## Exercise
Show each line of the material below that contains the string "link", matching case.

-- Data listing follows --

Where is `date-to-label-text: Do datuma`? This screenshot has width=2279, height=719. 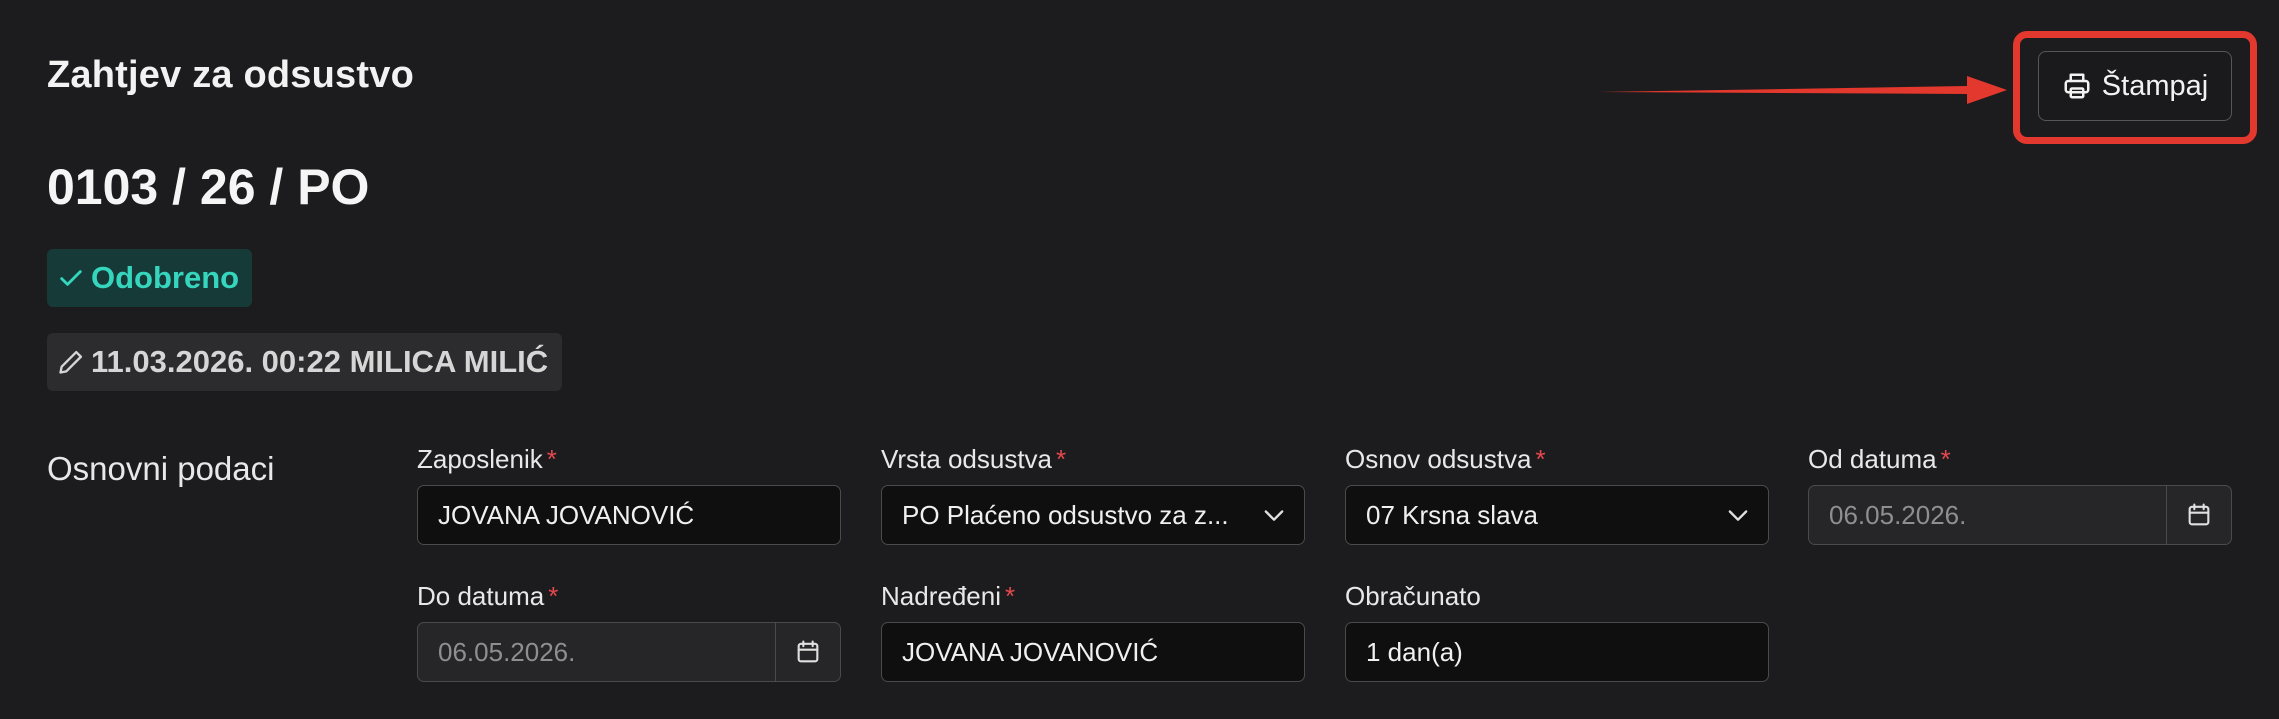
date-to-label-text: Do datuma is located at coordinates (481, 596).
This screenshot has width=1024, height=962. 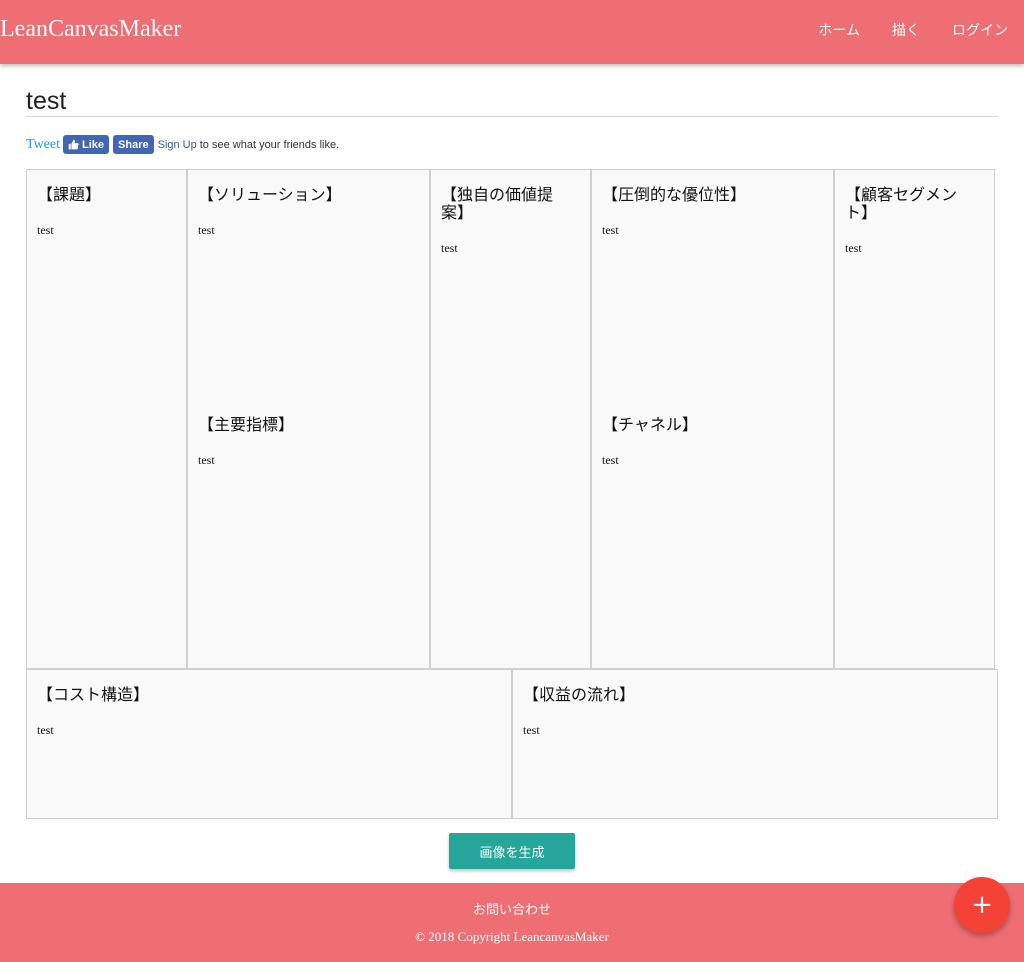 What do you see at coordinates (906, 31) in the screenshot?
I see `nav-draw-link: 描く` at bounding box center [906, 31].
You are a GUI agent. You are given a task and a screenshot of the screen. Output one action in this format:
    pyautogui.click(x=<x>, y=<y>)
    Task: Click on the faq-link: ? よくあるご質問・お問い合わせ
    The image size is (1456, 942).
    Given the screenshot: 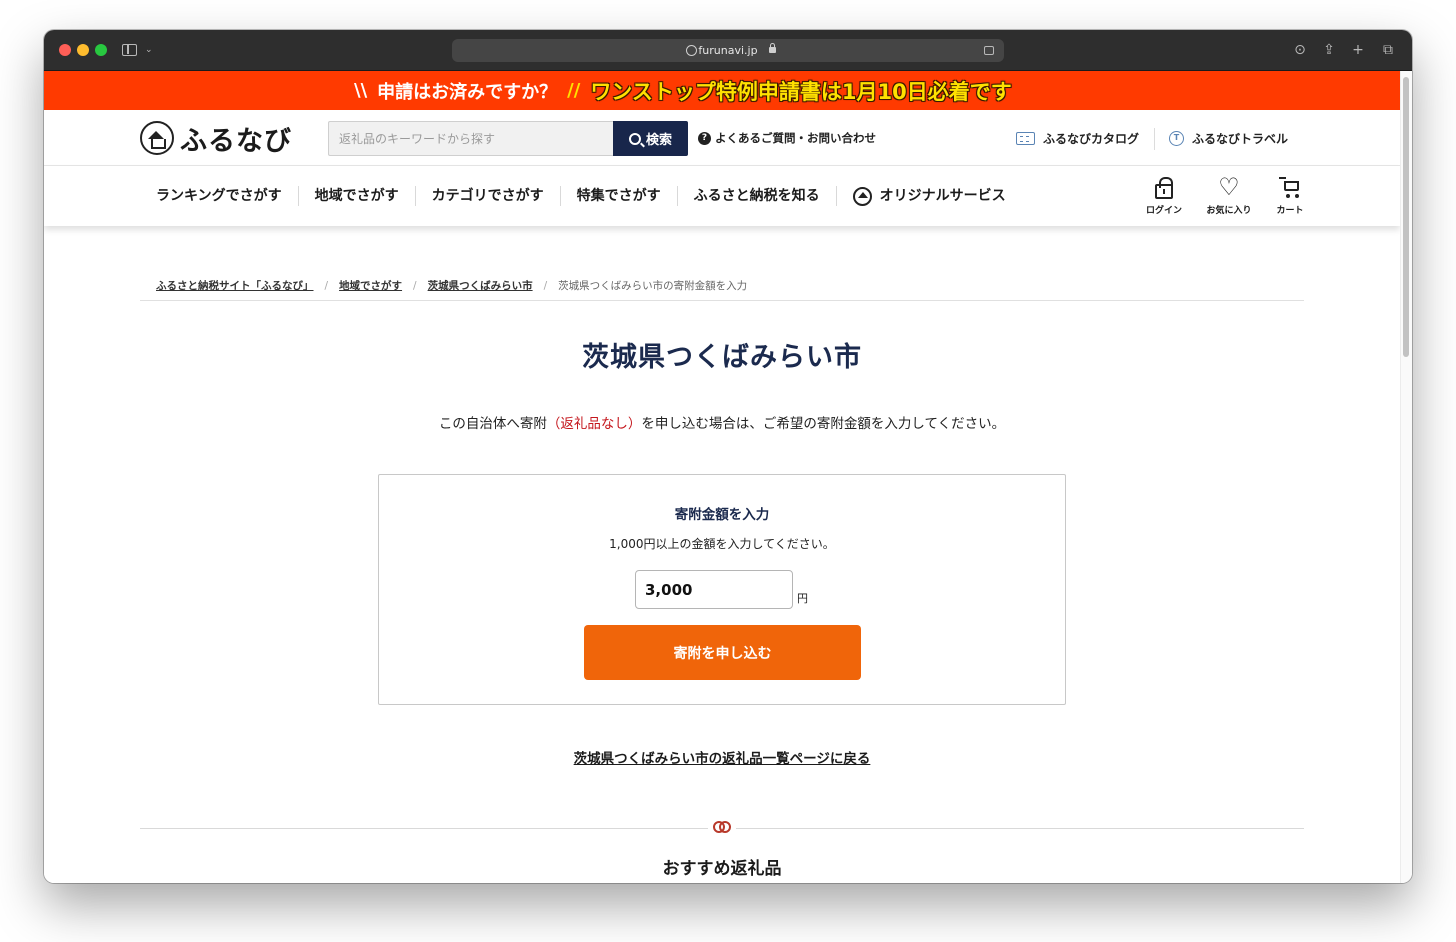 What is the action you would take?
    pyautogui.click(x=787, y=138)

-- Data listing concluded --
-- Data listing follows --

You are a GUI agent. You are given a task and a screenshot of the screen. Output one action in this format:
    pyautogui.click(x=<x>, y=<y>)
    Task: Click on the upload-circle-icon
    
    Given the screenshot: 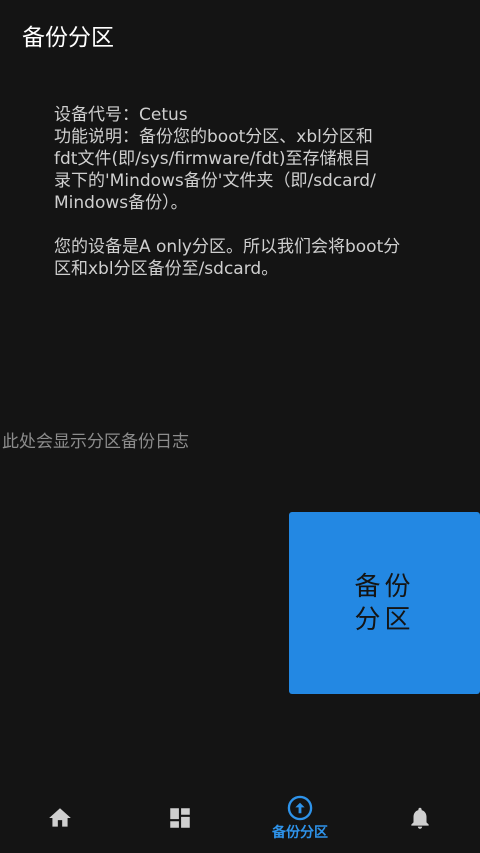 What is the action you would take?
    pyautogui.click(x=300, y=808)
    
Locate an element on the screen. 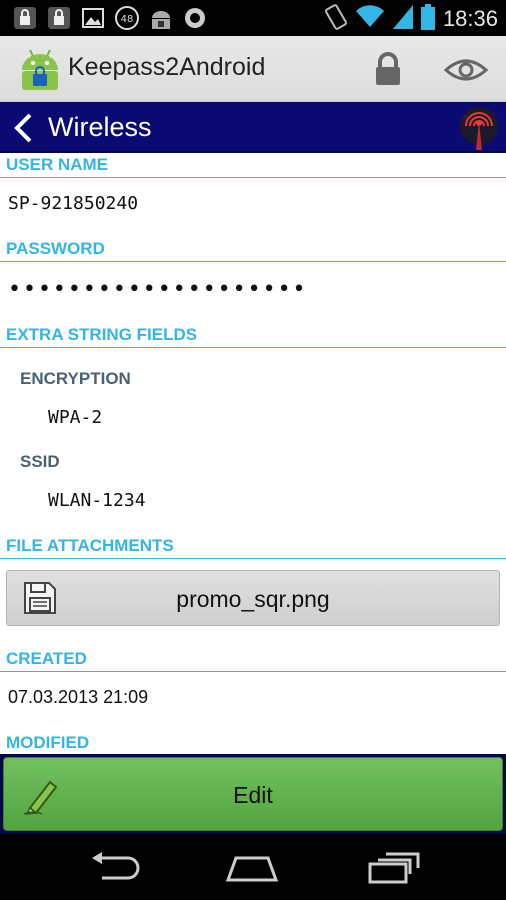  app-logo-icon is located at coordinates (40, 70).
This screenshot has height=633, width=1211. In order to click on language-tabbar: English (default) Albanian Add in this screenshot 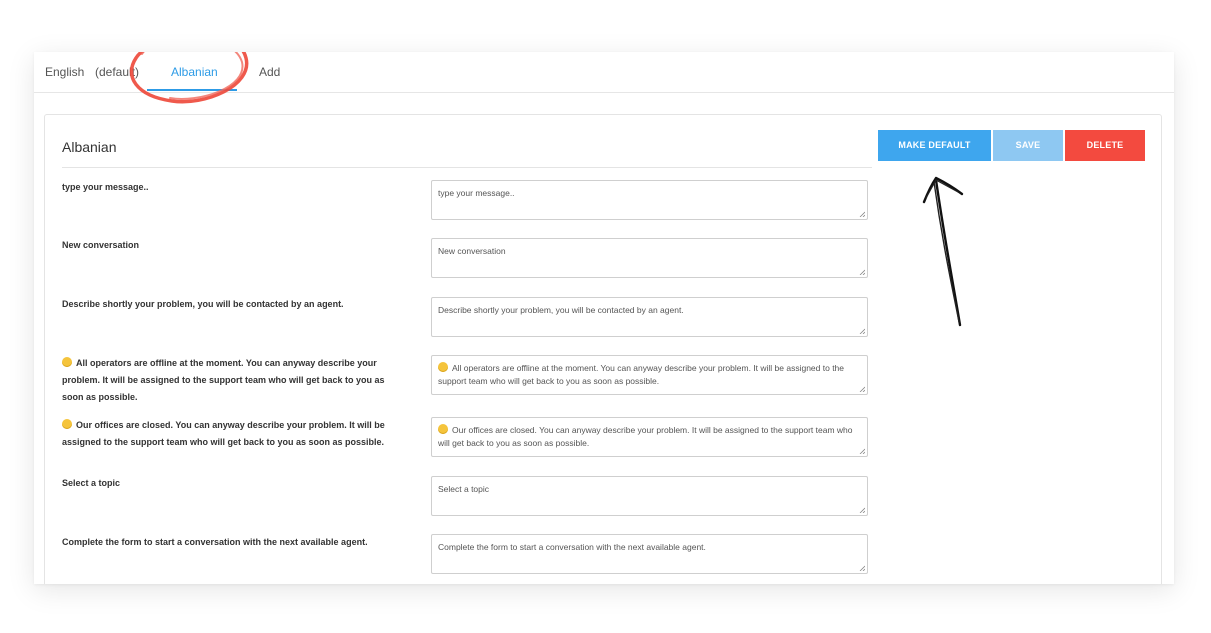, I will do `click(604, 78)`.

-- Data listing concluded --

## Task result
I see `nav-draw-link: 描く` at bounding box center [906, 31].
    Task: Click on the faq-link: ? よくあるご質問・お問い合わせ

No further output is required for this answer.